Yesterday, Standard & Poor’s Ratings Service said it downgraded 5,589 ratings on 830 residential mortgage-backed securities. The Alt-A deals were issued between 2005 and 2007.
“The downgrades reflect our belief that credit enhancement for the affected classes will be insufficient to cover projected losses due to increased delinquencies,” S&P said.
The various classes were stress-tested to determine their ability to absorb losses — leading to the affirmation on 4,387 classes and prompting the downgrades.
“For example, in general, we would assess whether one class could withstand approximately 110 percent of our base-case loss assumptions to maintain a BB rating, while we would assess whether a different class could withstand approximately 120 percent of our base-case loss assumptions to maintain a BBB rating,” the New York-based firm explained. “Each class with an affirmed AAA rating can, in our view, withstand approximately 150 percent of our base-case loss assumptions under our analysis.”
Principal shortfalls or write-downs during the final period of cash-flow scenarios led to the lowering of ratings on some senior classes despite adequate coverage in prior periods. S&P pointed to the “structural mechanics” of the transactions in its analysis of final-period activity.
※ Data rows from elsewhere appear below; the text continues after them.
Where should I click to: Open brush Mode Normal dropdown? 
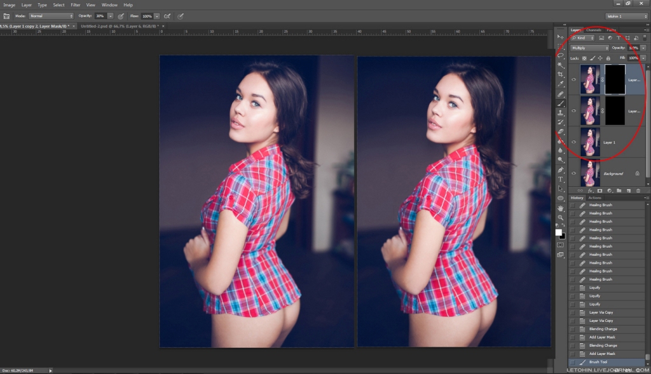pos(51,15)
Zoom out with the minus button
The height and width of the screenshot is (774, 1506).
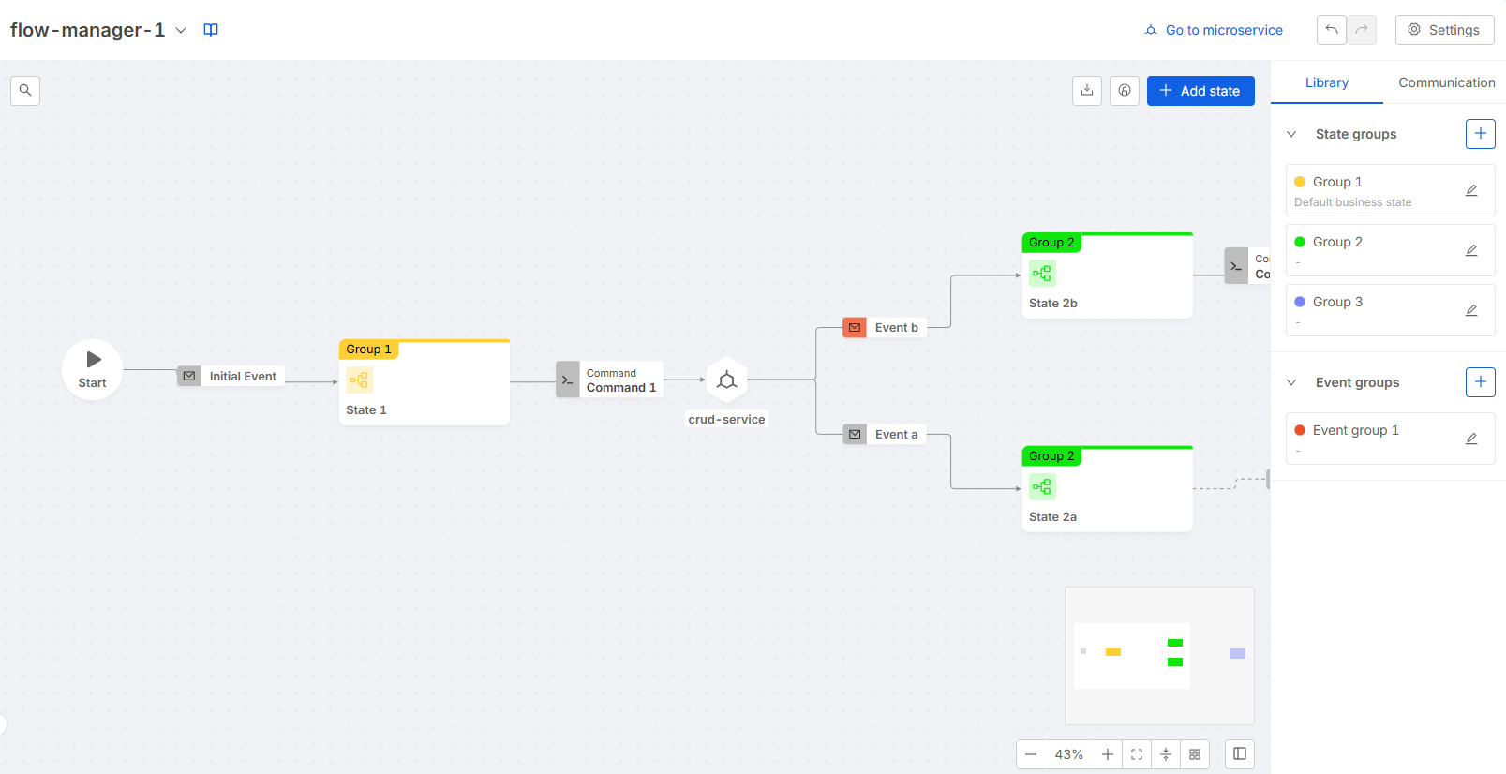pyautogui.click(x=1031, y=754)
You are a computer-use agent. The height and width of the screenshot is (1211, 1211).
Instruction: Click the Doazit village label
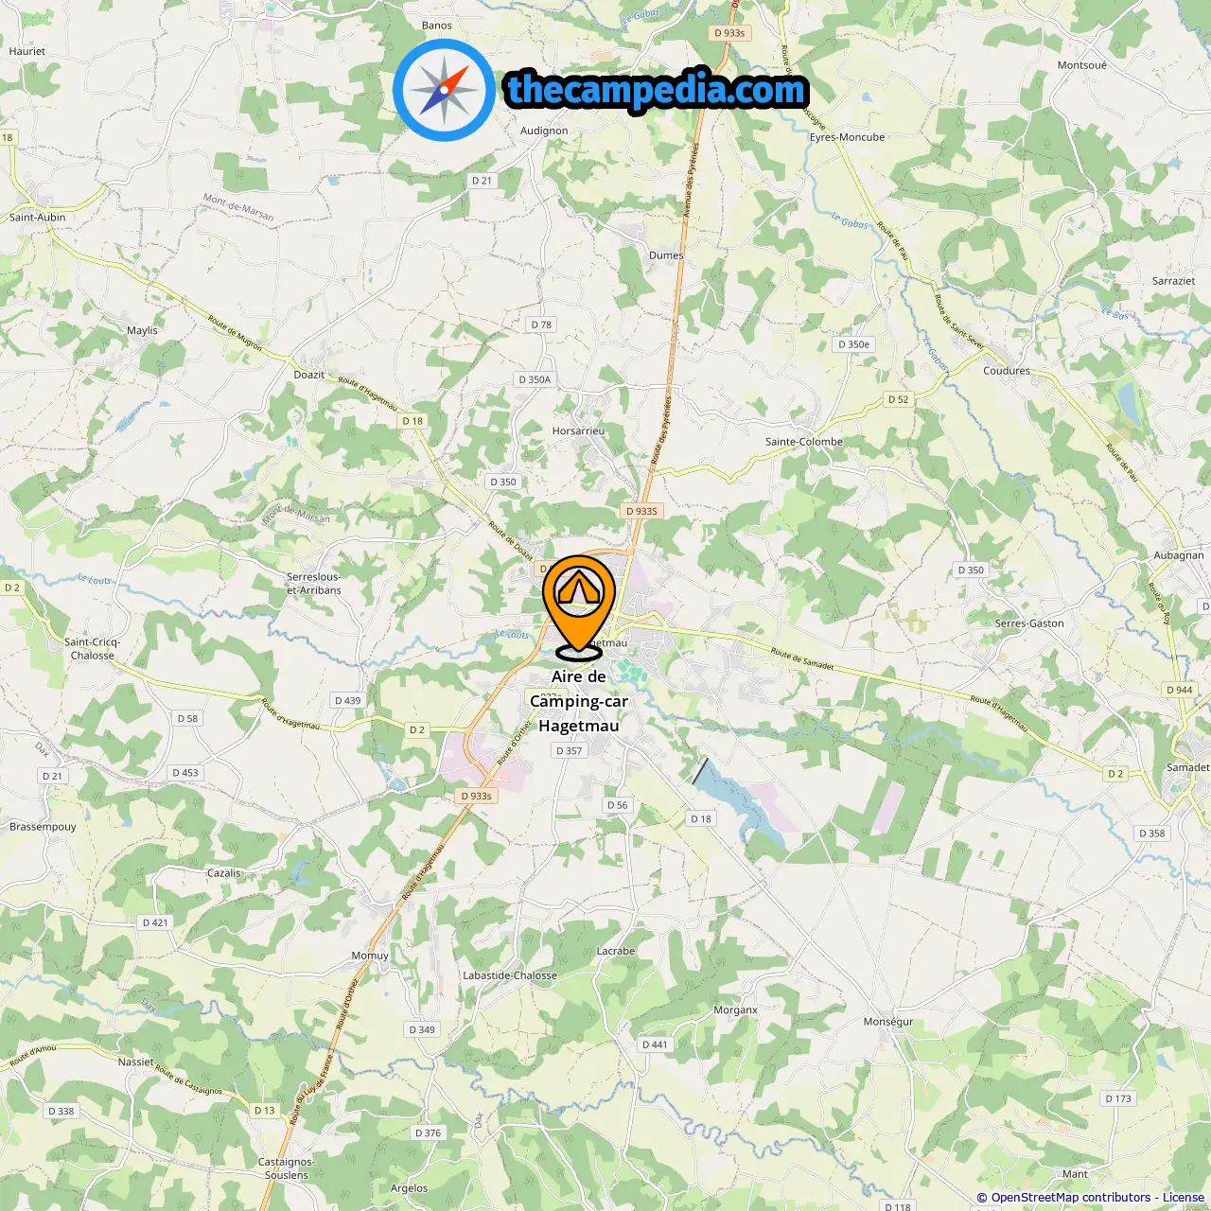[x=309, y=375]

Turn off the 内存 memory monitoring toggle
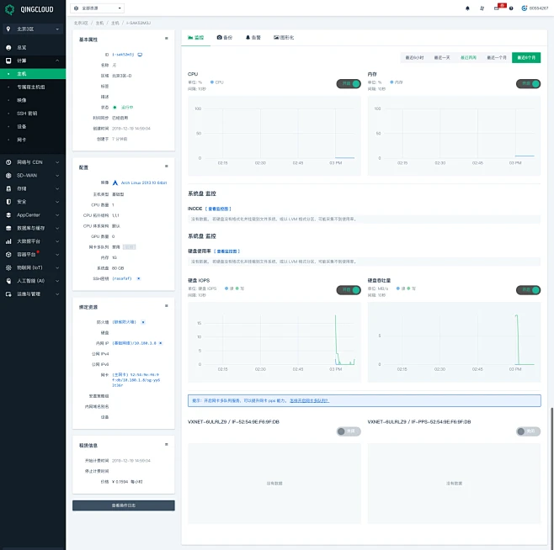coord(527,83)

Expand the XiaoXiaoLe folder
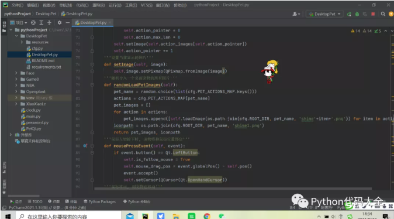(x=16, y=104)
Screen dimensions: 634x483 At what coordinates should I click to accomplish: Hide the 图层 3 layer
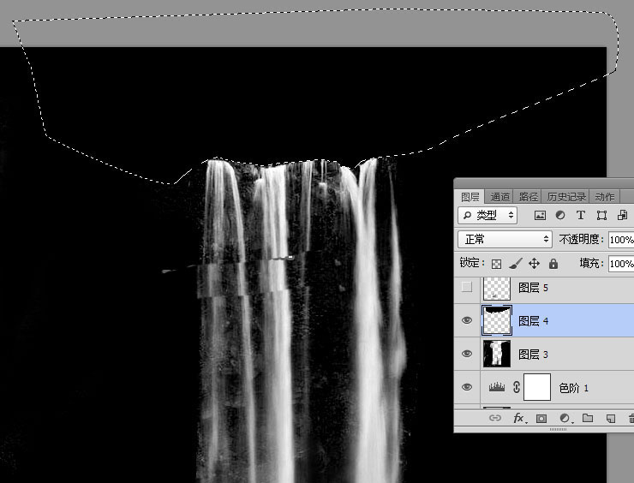(x=467, y=354)
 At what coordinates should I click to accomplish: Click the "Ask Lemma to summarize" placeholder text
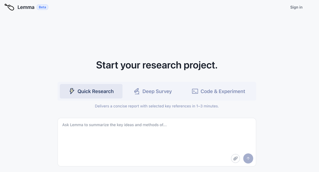[x=114, y=125]
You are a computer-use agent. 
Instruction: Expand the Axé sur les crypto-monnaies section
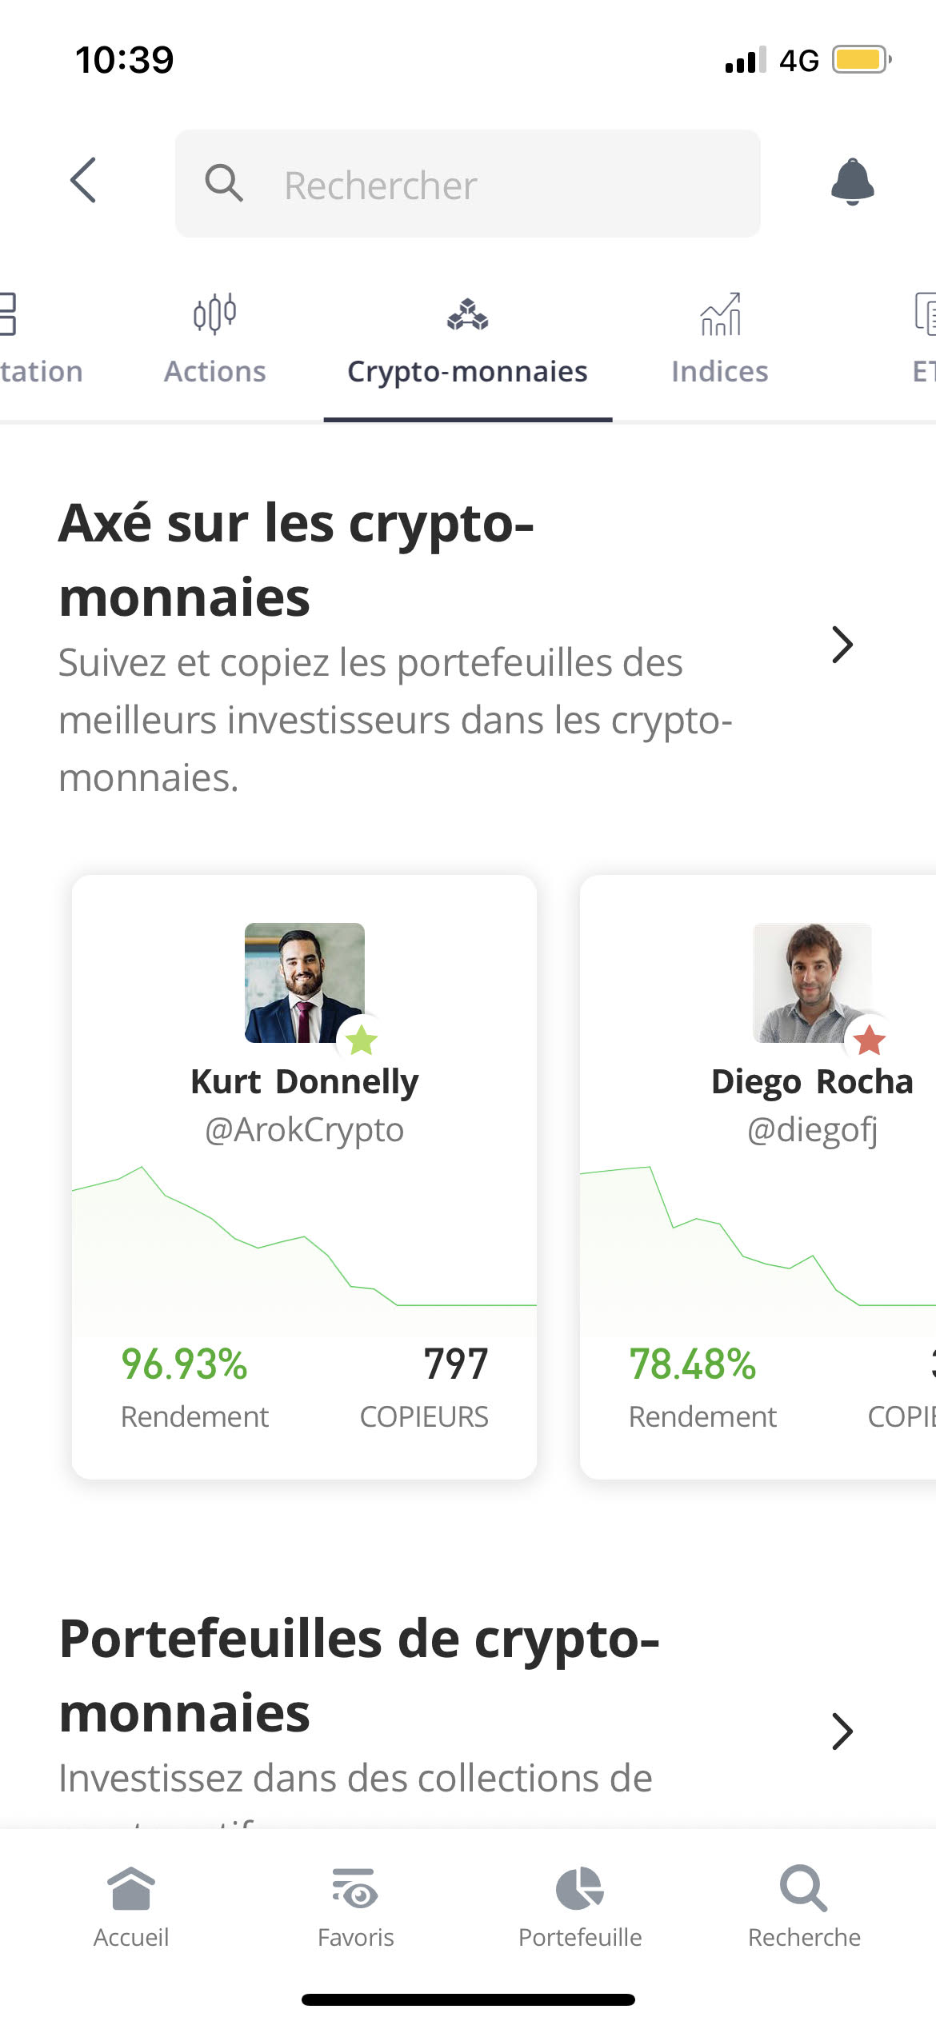point(841,645)
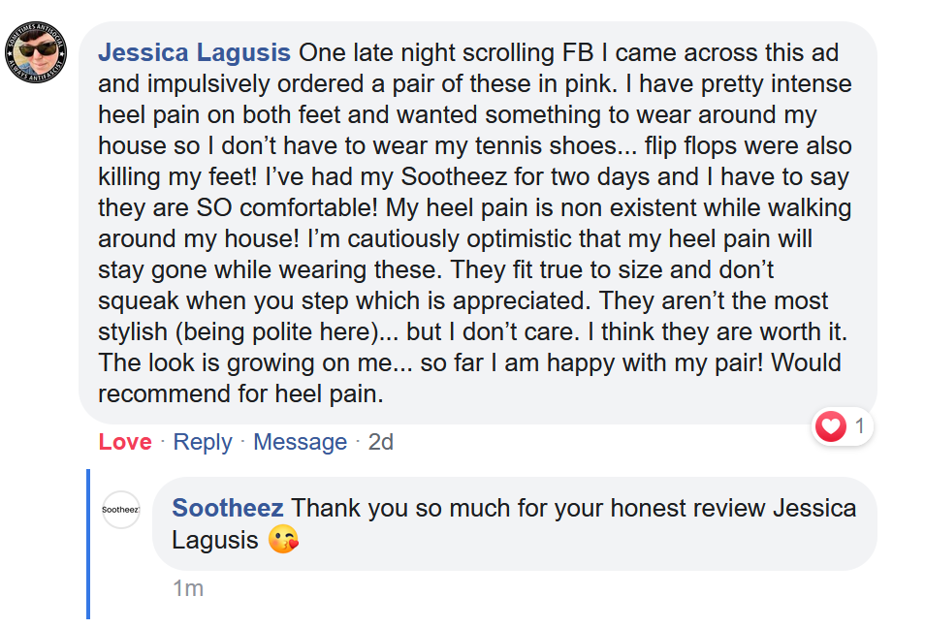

The downgrades followed five relatively quiet months of ratings activity for Alt-A RMBS.
Fitch ratings said in November that it downgraded 119 bonds in 85 RMBS transactions to D because of principal write-downs. There were 33 impacted Alt-A bonds, while 80 subprime bonds were affected.
Moody’s Investors Service reported that tranches of the following Alt-A transactions have been downgraded since September 2009.
- 123 tranches for $2.4 billion from 14 transactions issued by CitiMortgage in 2006 and 2007;
- certificates for $1.8 billion from seven GSAA Alt-A deals securitized in 2006 and 2007;
- 19 tranches for $634 million from Citigroup Mortgage Loan Trust, Series 2005-212;
- 16 classes for $577 million from CSFB Adjustable Rate Mortgage Trust 2005-8;
- $79 million in tranches from Banc of America Funding 2004-C Trust;
- eight certificates for $159 million from American Home Mortgage Investment Trust 2006-2;
- eight classes for $103 million from CSFB Mortgage-Backed Pass-Through Certificates, Series 2005-8; and
- two tranches of Bear Stearns ARM Trust 2005-9.
One piece of good Alt-A news was that Moody’s upgraded $89 million in certificates from GSAA Alt-A RMBS.